### WORK TASK:
Transcribe exactly the line that contains "Given: Click the zoom" and every line after it through the end of the records, with nothing else.

(MATERIAL FOR THE TASK Opens)

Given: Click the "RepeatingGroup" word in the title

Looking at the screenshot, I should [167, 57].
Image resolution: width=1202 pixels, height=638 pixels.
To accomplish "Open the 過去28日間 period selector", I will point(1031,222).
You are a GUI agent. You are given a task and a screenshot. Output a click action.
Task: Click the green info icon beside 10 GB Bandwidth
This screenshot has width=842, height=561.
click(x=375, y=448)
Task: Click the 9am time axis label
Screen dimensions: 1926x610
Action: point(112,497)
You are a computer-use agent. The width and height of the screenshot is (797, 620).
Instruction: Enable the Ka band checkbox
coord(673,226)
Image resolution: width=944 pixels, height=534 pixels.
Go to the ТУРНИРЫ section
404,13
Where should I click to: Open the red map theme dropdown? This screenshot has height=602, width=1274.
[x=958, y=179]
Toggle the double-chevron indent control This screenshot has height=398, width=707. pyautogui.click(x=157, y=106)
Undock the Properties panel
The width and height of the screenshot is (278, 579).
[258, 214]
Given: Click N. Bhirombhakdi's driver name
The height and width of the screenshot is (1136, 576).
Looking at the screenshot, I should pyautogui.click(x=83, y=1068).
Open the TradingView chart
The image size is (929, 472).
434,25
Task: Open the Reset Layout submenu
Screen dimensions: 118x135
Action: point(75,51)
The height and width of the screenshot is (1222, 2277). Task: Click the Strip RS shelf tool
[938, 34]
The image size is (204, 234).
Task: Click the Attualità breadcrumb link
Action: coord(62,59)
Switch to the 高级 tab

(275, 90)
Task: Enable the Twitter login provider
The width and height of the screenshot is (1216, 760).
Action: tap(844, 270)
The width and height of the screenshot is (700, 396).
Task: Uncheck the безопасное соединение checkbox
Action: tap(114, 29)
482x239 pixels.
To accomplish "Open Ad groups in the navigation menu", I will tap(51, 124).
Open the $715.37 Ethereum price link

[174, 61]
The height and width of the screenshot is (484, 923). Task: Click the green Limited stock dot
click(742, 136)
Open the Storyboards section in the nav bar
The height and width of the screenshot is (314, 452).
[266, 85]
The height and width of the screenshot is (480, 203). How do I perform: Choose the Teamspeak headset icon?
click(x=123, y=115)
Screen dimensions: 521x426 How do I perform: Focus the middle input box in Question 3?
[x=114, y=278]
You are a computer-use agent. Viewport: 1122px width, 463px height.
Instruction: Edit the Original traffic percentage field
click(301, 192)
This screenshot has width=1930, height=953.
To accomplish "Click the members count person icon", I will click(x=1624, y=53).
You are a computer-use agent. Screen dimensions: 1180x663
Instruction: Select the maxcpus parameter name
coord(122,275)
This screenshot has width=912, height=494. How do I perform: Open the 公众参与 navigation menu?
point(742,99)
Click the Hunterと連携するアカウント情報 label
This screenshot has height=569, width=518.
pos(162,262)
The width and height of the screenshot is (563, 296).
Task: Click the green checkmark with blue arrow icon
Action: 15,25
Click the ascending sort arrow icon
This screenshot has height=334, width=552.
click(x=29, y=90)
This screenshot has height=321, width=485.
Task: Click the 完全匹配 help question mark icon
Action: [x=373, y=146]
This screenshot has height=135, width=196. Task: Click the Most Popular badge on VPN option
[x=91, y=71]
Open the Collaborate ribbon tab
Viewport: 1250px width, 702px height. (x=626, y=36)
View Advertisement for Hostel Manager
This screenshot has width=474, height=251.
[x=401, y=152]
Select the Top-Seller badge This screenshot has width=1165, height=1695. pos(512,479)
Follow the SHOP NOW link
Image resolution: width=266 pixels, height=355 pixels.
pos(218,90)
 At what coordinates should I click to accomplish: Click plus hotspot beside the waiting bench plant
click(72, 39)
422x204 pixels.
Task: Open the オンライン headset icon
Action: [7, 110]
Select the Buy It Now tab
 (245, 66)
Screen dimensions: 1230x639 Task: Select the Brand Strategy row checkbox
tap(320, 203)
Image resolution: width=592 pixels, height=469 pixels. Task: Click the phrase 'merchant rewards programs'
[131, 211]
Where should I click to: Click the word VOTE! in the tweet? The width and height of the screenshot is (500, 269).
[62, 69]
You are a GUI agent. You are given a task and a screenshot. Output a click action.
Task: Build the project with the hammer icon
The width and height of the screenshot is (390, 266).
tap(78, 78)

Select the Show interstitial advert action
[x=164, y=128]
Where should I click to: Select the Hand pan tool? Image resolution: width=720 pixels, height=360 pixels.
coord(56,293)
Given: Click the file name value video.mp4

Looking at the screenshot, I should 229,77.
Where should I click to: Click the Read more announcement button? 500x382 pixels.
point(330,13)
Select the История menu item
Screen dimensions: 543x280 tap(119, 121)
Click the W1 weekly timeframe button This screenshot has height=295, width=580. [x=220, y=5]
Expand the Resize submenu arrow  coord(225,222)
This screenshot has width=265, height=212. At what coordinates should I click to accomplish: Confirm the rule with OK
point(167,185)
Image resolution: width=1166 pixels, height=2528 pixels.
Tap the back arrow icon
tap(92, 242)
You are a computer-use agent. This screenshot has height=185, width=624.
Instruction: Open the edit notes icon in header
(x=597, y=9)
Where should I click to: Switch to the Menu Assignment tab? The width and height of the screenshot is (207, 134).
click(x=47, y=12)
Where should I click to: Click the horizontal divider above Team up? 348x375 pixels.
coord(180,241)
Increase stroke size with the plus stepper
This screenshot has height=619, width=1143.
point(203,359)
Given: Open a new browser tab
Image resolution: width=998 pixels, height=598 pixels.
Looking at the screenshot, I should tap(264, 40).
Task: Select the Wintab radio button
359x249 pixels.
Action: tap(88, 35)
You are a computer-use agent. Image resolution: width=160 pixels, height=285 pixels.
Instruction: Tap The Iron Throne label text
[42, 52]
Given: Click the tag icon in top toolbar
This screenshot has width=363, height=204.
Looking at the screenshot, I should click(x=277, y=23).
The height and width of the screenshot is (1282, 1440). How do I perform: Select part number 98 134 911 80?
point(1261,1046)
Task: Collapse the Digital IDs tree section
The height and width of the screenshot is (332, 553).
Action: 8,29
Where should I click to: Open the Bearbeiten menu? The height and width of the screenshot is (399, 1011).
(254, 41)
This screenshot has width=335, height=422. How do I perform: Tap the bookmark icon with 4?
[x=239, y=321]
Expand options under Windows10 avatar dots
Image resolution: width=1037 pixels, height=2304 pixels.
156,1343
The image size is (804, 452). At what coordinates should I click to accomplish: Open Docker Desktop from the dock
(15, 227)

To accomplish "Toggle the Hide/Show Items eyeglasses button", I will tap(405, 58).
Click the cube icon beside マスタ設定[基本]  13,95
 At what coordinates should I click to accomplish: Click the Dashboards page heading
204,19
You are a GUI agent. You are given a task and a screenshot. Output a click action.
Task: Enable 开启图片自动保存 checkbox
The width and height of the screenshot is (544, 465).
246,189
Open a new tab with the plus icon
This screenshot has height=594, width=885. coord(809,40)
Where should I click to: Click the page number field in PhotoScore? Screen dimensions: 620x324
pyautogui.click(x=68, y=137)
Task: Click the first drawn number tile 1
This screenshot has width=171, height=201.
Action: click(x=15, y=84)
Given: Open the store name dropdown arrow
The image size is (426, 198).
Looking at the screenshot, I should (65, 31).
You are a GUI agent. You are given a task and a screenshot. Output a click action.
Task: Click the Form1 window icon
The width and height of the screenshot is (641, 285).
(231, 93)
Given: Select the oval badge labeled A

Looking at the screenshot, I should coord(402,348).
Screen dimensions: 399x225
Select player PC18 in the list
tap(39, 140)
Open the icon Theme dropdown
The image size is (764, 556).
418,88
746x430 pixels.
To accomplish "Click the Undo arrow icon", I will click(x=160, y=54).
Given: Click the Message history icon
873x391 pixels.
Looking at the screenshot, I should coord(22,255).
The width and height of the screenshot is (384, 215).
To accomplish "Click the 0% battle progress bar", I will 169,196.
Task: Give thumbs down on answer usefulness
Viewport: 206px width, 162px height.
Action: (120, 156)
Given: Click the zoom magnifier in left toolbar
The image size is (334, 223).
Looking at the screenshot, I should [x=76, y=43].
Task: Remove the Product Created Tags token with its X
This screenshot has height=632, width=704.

(MATERIAL FOR THE TASK Closes)

### THE ANSWER:
Given: Click the zoom magnifier in left toolbar
The image size is (334, 223).
Looking at the screenshot, I should [x=76, y=43].
Task: Remove the Product Created Tags token with its X
This screenshot has height=632, width=704.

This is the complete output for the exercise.